直到全家人从沪市出发,孟时禾还在想这个问题,她下定决心要找这样的一个助理。
“妈妈,孟宴清什么时候到豫州?”
孟宴清在得知他也能过去之后非常开心,决定不回沪市了,把行李都寄回家,他自己从潭州直接到豫州,在豫州跟他们汇合。
“应该比我们快,我们晚上要休息,但火车是不停的。没事,他说他就住豫州的招待所,我们到了直接去找他就可以。”
孟时禾点点头,这次从沪市出来了两辆车,江恒的司机开一辆,孟谦的助理开一辆。她跟爸爸妈妈在一辆车上,陈扬独自在另一辆车上。
上车的时候她本来打算跟陈扬坐一起,但是被孟谦一把拉到了这辆车上。
从沪市到豫州一共开了三个白天,其实没有这么远,一共不到一千公里,开这么久一个是因为各地国道路况不一样,好一点的是石子路,差的还有土路;另一个原因是因为需要看地图,每走一段路就要看看地图,确认没有走错路。
一直开到豫州,出沪市的时候还干净的像新车一样的两辆车,已经脏的不成样子了,车身上厚厚一层灰。

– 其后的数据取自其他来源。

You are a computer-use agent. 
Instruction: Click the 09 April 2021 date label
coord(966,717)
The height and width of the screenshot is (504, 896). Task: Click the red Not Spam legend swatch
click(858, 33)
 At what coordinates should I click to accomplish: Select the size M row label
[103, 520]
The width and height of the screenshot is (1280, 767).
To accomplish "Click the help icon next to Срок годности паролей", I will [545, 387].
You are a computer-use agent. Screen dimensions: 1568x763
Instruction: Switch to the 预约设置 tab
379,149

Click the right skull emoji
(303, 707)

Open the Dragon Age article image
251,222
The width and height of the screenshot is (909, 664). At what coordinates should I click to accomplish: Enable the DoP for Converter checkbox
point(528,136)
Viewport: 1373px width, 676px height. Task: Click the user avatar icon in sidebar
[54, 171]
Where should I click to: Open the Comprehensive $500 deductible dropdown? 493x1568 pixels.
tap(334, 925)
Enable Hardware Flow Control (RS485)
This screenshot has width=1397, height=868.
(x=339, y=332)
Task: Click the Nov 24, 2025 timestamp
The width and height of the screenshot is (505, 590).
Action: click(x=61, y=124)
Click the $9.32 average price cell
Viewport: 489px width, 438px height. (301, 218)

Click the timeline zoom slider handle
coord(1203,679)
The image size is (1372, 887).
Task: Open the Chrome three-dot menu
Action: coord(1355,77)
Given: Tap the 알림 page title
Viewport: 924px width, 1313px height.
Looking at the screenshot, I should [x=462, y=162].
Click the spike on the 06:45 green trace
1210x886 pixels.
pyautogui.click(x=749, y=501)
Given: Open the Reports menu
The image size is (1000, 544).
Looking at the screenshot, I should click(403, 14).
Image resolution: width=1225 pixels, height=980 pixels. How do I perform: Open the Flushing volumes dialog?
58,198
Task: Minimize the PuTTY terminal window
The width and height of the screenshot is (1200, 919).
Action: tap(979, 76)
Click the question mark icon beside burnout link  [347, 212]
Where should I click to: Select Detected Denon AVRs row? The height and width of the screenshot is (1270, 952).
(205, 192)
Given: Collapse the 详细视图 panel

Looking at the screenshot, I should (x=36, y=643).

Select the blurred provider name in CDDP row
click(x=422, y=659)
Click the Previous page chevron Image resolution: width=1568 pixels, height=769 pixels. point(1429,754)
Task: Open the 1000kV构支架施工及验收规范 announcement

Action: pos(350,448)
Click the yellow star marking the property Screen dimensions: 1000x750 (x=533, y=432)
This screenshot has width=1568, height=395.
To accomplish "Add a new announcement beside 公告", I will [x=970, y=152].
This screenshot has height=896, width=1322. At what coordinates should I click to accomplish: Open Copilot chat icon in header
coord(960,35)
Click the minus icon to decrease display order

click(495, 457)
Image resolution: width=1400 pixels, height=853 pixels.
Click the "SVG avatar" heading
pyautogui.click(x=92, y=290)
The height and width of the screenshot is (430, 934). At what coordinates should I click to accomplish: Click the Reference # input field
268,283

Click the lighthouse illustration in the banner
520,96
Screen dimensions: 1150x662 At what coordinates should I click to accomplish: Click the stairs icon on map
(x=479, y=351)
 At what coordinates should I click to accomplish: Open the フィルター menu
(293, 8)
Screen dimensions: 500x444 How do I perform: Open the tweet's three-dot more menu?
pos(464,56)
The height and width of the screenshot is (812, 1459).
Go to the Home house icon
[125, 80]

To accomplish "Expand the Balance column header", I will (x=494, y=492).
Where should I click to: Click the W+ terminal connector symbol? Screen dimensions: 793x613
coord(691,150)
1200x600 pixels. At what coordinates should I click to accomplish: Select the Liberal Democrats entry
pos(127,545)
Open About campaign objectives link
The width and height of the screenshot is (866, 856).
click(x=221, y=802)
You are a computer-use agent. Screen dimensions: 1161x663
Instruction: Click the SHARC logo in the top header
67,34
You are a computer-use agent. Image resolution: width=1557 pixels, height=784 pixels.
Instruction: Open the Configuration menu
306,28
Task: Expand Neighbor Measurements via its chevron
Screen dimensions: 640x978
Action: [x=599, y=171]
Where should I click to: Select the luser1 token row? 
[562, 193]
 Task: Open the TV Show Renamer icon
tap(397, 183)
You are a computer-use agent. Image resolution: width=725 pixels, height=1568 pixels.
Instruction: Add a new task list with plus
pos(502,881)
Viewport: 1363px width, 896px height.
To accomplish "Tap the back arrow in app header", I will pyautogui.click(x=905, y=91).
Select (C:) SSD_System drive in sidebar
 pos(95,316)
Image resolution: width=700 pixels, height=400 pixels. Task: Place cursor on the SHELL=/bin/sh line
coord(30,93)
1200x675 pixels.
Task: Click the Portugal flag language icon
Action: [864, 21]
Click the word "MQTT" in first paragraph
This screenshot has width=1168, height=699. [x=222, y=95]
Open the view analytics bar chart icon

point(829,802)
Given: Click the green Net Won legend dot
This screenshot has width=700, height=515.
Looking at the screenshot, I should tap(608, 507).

不过孟时禾倒是不像坐火车一样难受,这两天晚上他们都住在招待所,不仅能洗漱,休息的也比较好,就是两个司机很累。
一到豫州,孟谦就发话,“去招待所,今天先不走了,你们好好休息一天,休整一下,明天再过去。”
助理点头:“知道了,主任。”
孟宴清已经在招待所等一天了,他从潭州到豫州,本来就比沪市近的多,到的更快。
孟宴清就坐在招待所门外的台阶上等人,他虽然没挡路,但是进进出出的人都要看他一眼。
招待所前台的小姑娘欲言又止,她已经喊了孟宴清好几回了,但是没什么用,她后来就不喊了,这还是个大学生呢,愿意坐地上就坐吧。